• [EXERCISE DATA]:

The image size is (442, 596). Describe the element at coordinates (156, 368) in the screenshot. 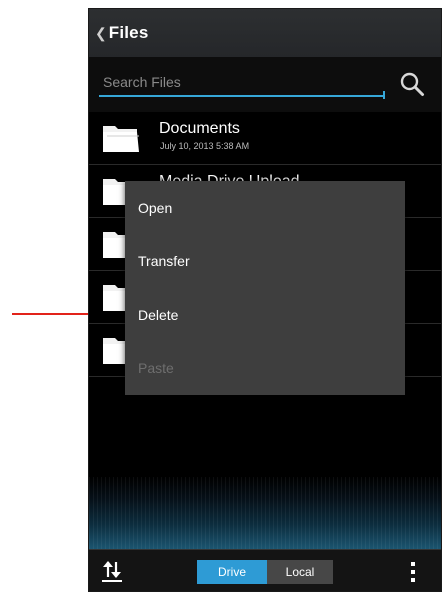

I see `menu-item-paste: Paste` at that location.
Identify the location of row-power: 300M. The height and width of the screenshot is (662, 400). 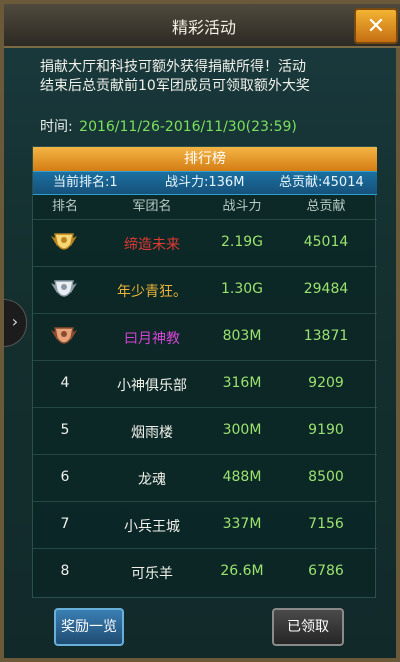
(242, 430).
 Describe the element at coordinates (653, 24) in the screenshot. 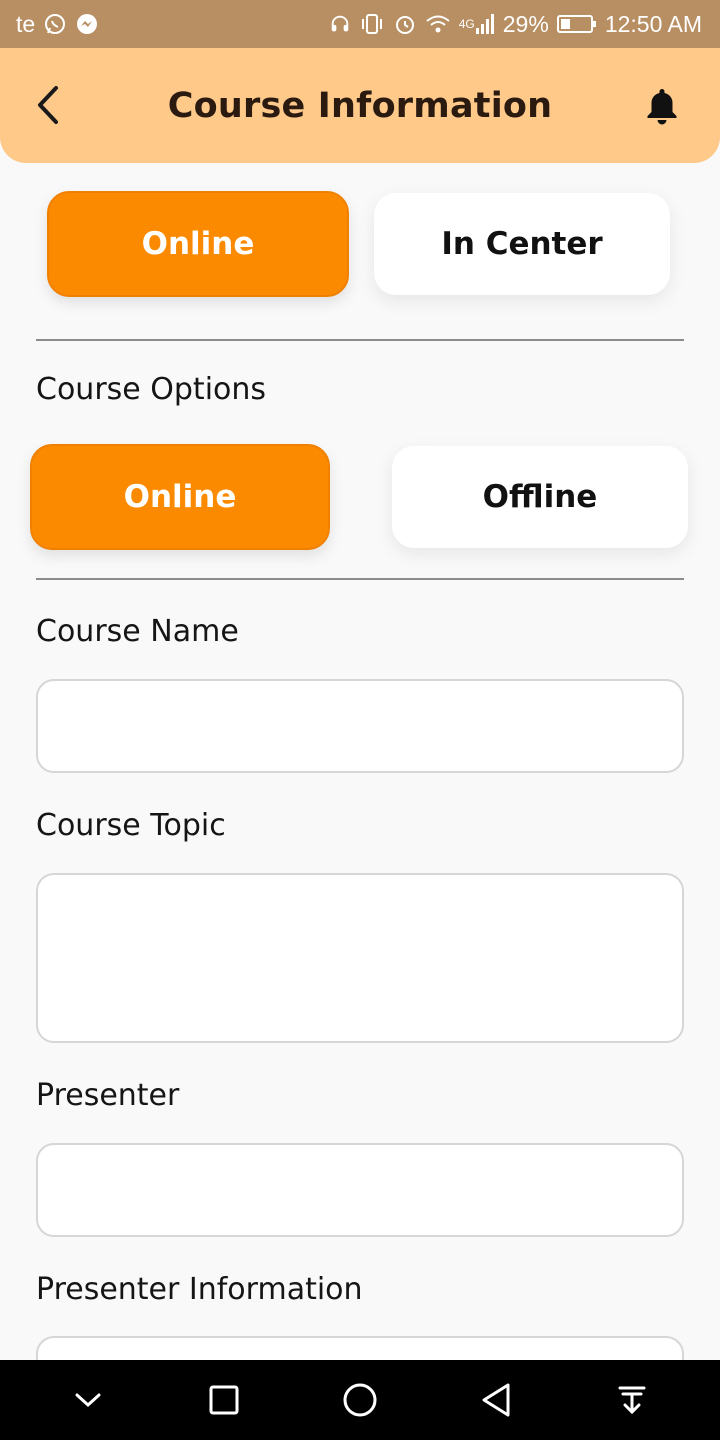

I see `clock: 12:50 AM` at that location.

* * *

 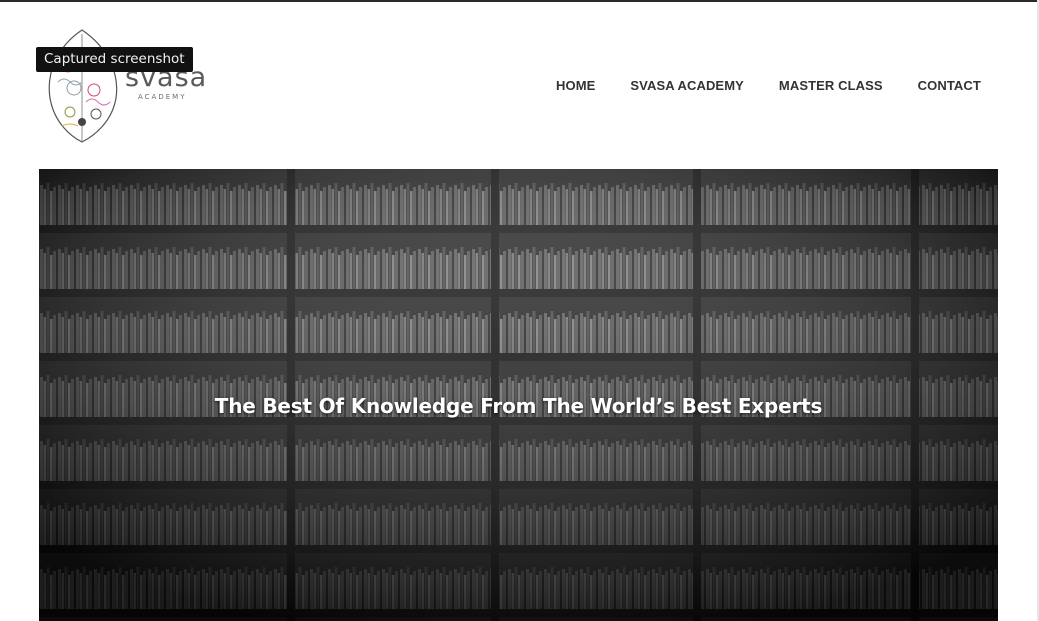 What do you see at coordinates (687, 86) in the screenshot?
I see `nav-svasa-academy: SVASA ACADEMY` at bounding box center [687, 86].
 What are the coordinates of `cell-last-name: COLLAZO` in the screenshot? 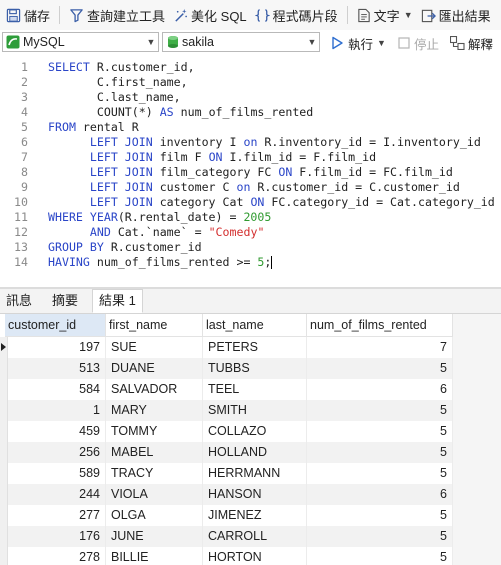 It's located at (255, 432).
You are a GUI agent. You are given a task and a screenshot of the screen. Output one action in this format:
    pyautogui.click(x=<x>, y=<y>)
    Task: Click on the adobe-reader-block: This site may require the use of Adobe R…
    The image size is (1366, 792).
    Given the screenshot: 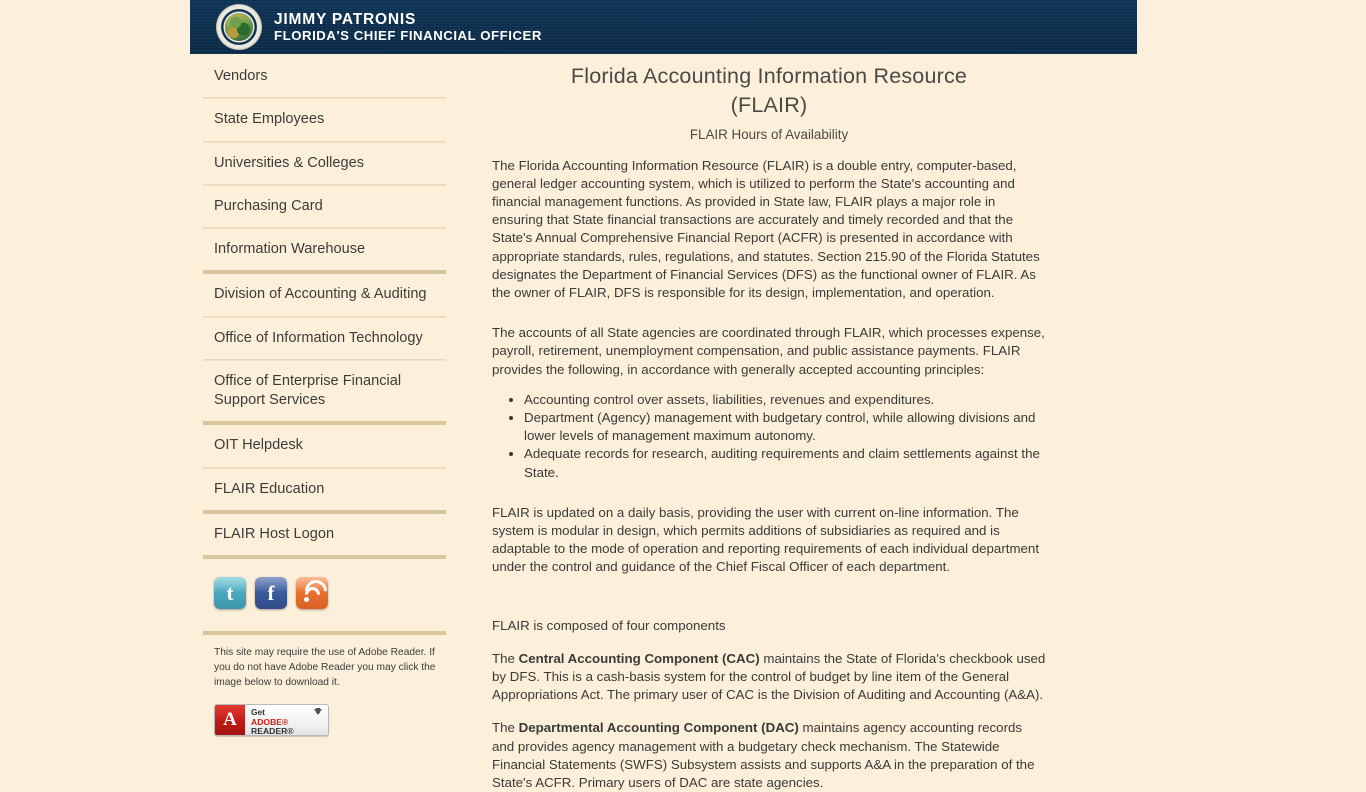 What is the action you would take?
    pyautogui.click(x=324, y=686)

...

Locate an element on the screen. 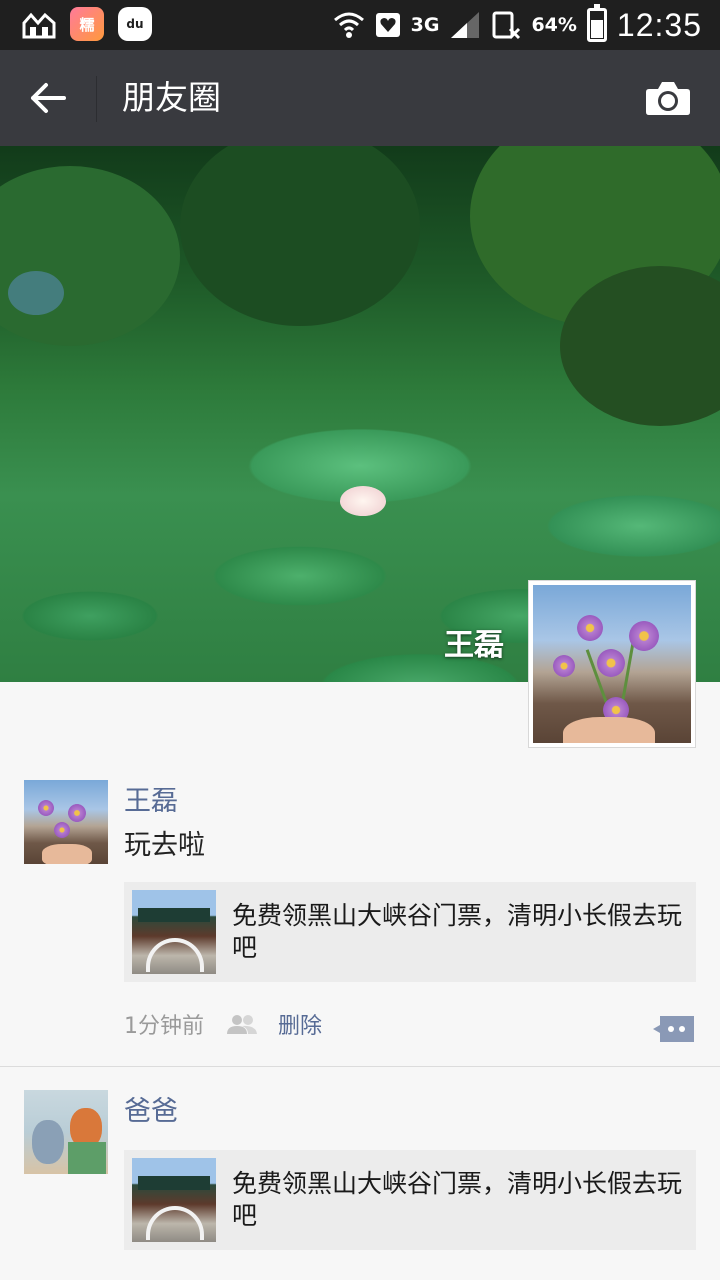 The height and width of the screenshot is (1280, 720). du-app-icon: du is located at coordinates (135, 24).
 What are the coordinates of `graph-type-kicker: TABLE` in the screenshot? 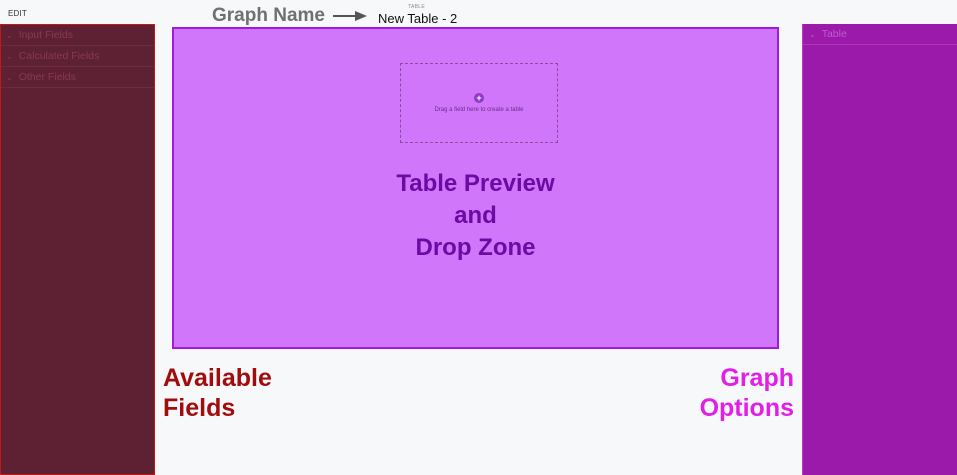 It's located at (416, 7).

• [REQUEST]: Reproduce the data verbatim, beginning at the line that contains "The image size is (442, 596)." and ending after the line that contains "(242, 430).". Omit the pictures.

• [PROBLEM SOLUTION]:
The image size is (442, 596). Describe the element at coordinates (156, 368) in the screenshot. 

I see `menu-item-paste: Paste` at that location.
Identify the location of row-power: 300M. The height and width of the screenshot is (662, 400). 
(242, 430).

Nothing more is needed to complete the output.